Case Name: In re LAZARUS
Court: United States District Court for the Middle District of North Carolina
Jurisdiction: United States
Decision Date: 1928-03-01
Citations: 24 F.2d 824
Docket Number: No. 6
Parties: In re LAZARUS.
Judges: 
Reporter: Federal Reporter 2d Series
Volume: 24
Pages: 824–825

Head Matter:
In re LAZARUS.
District Court, M. D. North Carolina.
March 1, 1928.
No. 6.
Hoyle & Hoyle, of Sanford, N. C., for appellants.

Opinion:
HAYES, District Judge.
The petitioners, J. Stein and K. Stein, trading as Stein Bros., filed a claim against the bankrupt's estate in the sum of $6,000, evidenced by a note as follows:
"$6,000.00. Fayetteville, N. C., Jan. 4, 1926.
"On demand after date we promise to pay to the order of Stein Brothers at Lafayette Bank & Trust Company, of Fayetteville, IT. C., the sum of six thousand dollars, negotiable and payable at said bank, with interest after maturity if unpaid, at the rate of six per cent, per annum, payable semiannually, for value received, being for money borrowed, and the subscribers and indorsers hereby agree to continue and remain bound for the payment of this note and all interest thereon, notwithstanding any extension of time that may be granted, and notwithstanding any failure or omission to protest this note for nonpayment or to give notice of nonpayment or dishonor or to protest or to make presentment or demand for payment, hereby expressly waiving any protest and any and all notice of any extension of time or of non-payment or dishonor or protest in any form, or any presentment or demand for payment, or any other notice whatever."
"[Signed] W. Lazarus. [Seal.]
"I. Lazarus. [Seal.]"
Objection was made to the filing of the claim, and the referee heard the evidence and made the following finding of facts:
"(1) That prior to January 4, 1926, Stein Bros., of Fayetteville, N. C., established a women's clothing shop at Sanford, and that I. Lazarus, son of W. Lazarus, was in charge thereof, and was a full one-half partner therein; that all the capital was furnished by Stein Bros., and I. Lazarus was to furnish his services, receive a salary of $35 a week and one-half of the profits accruing therefrom, and I. Lazarus furnished no money or capital.
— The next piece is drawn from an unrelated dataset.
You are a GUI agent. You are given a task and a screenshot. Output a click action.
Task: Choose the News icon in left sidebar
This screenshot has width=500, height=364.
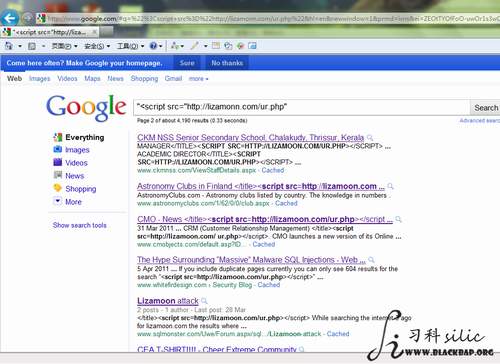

All outstanding debts were paid by J. and K. Stein.
"(2) That on January 4, 1926, when this business had been conducted for approximately one year, it showed a loss of about $5,000; and at that time Stein Bros, proposed and intended to close out and liquidate the same, and except, for the execution of the note hereinafter described, would at said time have closed out and liquidated the same.
"(3) That on January 5,1926, I. Lazarus and W. Lazarus desired the business continued, and, for the purpose of having the same continued, agreed to execute and did execute the note offered for allowance in the sum of $6,000, signed by the said I. Lazarus and W. Lazarus, the bankrupt, upon an agreement that it was to cover one-half of the losses theretofore accruing, and one-half of any loss that might thereafter accrue while I. Lazarus was connected with the said business and collectible to such one-half .loss, and delivered the said note to the said Stein Bros.
"(4) That I. Lazarus continued to be connected with said business until July 6, 1926, when his connection ceased, at which time one-half of the net losses of said business amounted to more than the sum of $6,000.
"(5) That said I. Lazarus was and is insolvent and has no property or assets of any kind."
The referee held that the note was not supported by a sufficient consideration to constitute a valid indebtedness as to W. Lazarus. The claimants filed a petition for review, and requested that the facts be transmitted to this court for its opinion thereon.
There is no exception to the findings of facts, and it is assumed that there was evidence to support the facts found. There is nothing to indicate that I. Lazarus was liable for one-half of the loss sustained in the business adventure by him and Stein Bros., wherein Stein Bros, furnished the capital and I. Lazarus performed the services.
We may assume that on January 4, 1926, I. Lazarus was not indebted to Stein Bros., on the theory that the claimants failed to show an agreement on the part of I. Lazarus, prior to that time, to bear one-half of the loss. However, a new contract was entered into on January 4, 1926. I. Lazarus wanted to continue the business in the hope of making money. He was without capital. Stein Bros, had it, but refused to furnish it. As an inducement to Stein Bros, to furnish this capital, and in order to give I. Lazarus employment at jf35 per week and one-half of the profits accruing from a continuation in business, he and his father, W. Lazarus, the bankrupt, agreed to and did execute to Stein Bros, the note set out above, whereby they assumed payment of the $2,500, his half of the $5,000 loss, and of an additional $3,-500 loss in the event his half of the loss in the future should amount to that sum. The furnishing of the capital by Stein Bros, to I. Lazarus under the facts is sufficient consideration to support the note by W. Lazarus. This capital would not have been furnished, if W. Lazarus had not executed this note, which is sufficient consideration to bind W. Lazarus. The makers of the note would not be responsible for more than the actual loss sustained under the contract.
Again, the findings of facts settle this question, because it is found that I. Lazarus' half of the loss exceeded the sum of $6,000, and that this loss was paid by Stein Bros. The unliquidated loss of $3,500 has been determined by the finding of the referee, to which there is no exception.
The order of the referee is reversed, and he is directed to allow the claim of Stein Bros, to be filed and proved as an unsecured claim against the bankrupt.